Reproduce the data exactly, leaving nothing out.
----- Information given -----
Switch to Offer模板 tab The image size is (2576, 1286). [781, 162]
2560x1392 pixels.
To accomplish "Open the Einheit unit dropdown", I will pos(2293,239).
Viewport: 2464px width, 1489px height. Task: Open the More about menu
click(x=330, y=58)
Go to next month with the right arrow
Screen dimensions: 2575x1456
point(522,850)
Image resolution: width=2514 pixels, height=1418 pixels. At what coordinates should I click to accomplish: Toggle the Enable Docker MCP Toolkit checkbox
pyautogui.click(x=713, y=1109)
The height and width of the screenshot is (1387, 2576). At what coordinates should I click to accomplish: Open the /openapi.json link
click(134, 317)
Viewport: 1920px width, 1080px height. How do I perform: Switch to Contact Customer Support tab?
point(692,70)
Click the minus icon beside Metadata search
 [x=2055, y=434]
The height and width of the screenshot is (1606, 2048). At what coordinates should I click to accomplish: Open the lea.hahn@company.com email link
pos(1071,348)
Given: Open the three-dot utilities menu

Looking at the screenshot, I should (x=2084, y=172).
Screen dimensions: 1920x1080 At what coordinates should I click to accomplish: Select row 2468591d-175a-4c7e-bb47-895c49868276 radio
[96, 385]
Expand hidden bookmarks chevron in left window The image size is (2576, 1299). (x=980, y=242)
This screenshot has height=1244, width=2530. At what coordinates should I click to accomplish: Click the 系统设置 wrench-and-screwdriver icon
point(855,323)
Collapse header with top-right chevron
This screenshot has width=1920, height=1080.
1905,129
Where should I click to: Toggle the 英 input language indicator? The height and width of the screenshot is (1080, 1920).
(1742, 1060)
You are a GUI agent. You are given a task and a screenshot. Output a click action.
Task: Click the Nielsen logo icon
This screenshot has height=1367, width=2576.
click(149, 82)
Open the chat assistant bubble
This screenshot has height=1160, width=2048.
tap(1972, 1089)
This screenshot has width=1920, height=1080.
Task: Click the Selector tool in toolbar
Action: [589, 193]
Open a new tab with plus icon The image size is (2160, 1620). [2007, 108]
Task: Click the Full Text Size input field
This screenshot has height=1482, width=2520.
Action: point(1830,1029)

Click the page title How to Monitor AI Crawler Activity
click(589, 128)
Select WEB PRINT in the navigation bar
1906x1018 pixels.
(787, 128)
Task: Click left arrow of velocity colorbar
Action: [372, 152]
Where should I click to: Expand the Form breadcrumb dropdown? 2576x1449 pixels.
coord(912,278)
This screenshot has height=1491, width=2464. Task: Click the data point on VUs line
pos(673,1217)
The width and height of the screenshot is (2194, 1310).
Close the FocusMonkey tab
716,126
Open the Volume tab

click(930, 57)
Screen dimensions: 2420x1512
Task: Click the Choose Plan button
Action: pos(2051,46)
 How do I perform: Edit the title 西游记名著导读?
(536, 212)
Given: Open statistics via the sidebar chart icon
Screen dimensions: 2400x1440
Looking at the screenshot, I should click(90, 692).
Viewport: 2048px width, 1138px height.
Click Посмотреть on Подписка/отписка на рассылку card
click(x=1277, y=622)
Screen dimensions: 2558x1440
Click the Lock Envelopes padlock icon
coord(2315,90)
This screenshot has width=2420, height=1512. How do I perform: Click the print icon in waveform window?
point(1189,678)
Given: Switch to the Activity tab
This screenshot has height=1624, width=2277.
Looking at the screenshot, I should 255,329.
-----
Task output:
Switch to Offer模板 tab The image size is (2576, 1286). [781, 162]
2560x1392 pixels.
To accomplish "Open the Einheit unit dropdown", I will pos(2293,239).
Viewport: 2464px width, 1489px height. Task: Open the More about menu
click(x=330, y=58)
Go to next month with the right arrow
Screen dimensions: 2575x1456
point(522,850)
Image resolution: width=2514 pixels, height=1418 pixels. At what coordinates should I click to accomplish: Toggle the Enable Docker MCP Toolkit checkbox
pyautogui.click(x=713, y=1109)
The height and width of the screenshot is (1387, 2576). At what coordinates should I click to accomplish: Open the /openapi.json link
click(134, 317)
Viewport: 1920px width, 1080px height. How do I perform: Switch to Contact Customer Support tab?
point(692,70)
Click the minus icon beside Metadata search
 [x=2055, y=434]
The height and width of the screenshot is (1606, 2048). At what coordinates should I click to accomplish: Open the lea.hahn@company.com email link
pos(1071,348)
Given: Open the three-dot utilities menu

Looking at the screenshot, I should (x=2084, y=172).
Screen dimensions: 1920x1080 At what coordinates should I click to accomplish: Select row 2468591d-175a-4c7e-bb47-895c49868276 radio
[96, 385]
Expand hidden bookmarks chevron in left window The image size is (2576, 1299). (x=980, y=242)
This screenshot has height=1244, width=2530. At what coordinates should I click to accomplish: Click the 系统设置 wrench-and-screwdriver icon
point(855,323)
Collapse header with top-right chevron
This screenshot has width=1920, height=1080.
1905,129
Where should I click to: Toggle the 英 input language indicator? The height and width of the screenshot is (1080, 1920).
(1742, 1060)
You are a GUI agent. You are given a task and a screenshot. Output a click action.
Task: Click the Nielsen logo icon
This screenshot has height=1367, width=2576.
click(149, 82)
Open the chat assistant bubble
This screenshot has height=1160, width=2048.
tap(1972, 1089)
This screenshot has width=1920, height=1080.
Task: Click the Selector tool in toolbar
Action: [589, 193]
Open a new tab with plus icon The image size is (2160, 1620). [2007, 108]
Task: Click the Full Text Size input field
This screenshot has height=1482, width=2520.
Action: point(1830,1029)

Click the page title How to Monitor AI Crawler Activity
click(589, 128)
Select WEB PRINT in the navigation bar
1906x1018 pixels.
(787, 128)
Task: Click left arrow of velocity colorbar
Action: [372, 152]
Where should I click to: Expand the Form breadcrumb dropdown? 2576x1449 pixels.
coord(912,278)
This screenshot has height=1491, width=2464. Task: Click the data point on VUs line
pos(673,1217)
The width and height of the screenshot is (2194, 1310).
Close the FocusMonkey tab
716,126
Open the Volume tab

click(930, 57)
Screen dimensions: 2420x1512
Task: Click the Choose Plan button
Action: pos(2051,46)
 How do I perform: Edit the title 西游记名著导读?
(536, 212)
Given: Open statistics via the sidebar chart icon
Screen dimensions: 2400x1440
Looking at the screenshot, I should click(90, 692).
Viewport: 2048px width, 1138px height.
Click Посмотреть on Подписка/отписка на рассылку card
click(x=1277, y=622)
Screen dimensions: 2558x1440
Click the Lock Envelopes padlock icon
coord(2315,90)
This screenshot has width=2420, height=1512. How do I perform: Click the print icon in waveform window?
point(1189,678)
Given: Switch to the Activity tab
This screenshot has height=1624, width=2277.
Looking at the screenshot, I should 255,329.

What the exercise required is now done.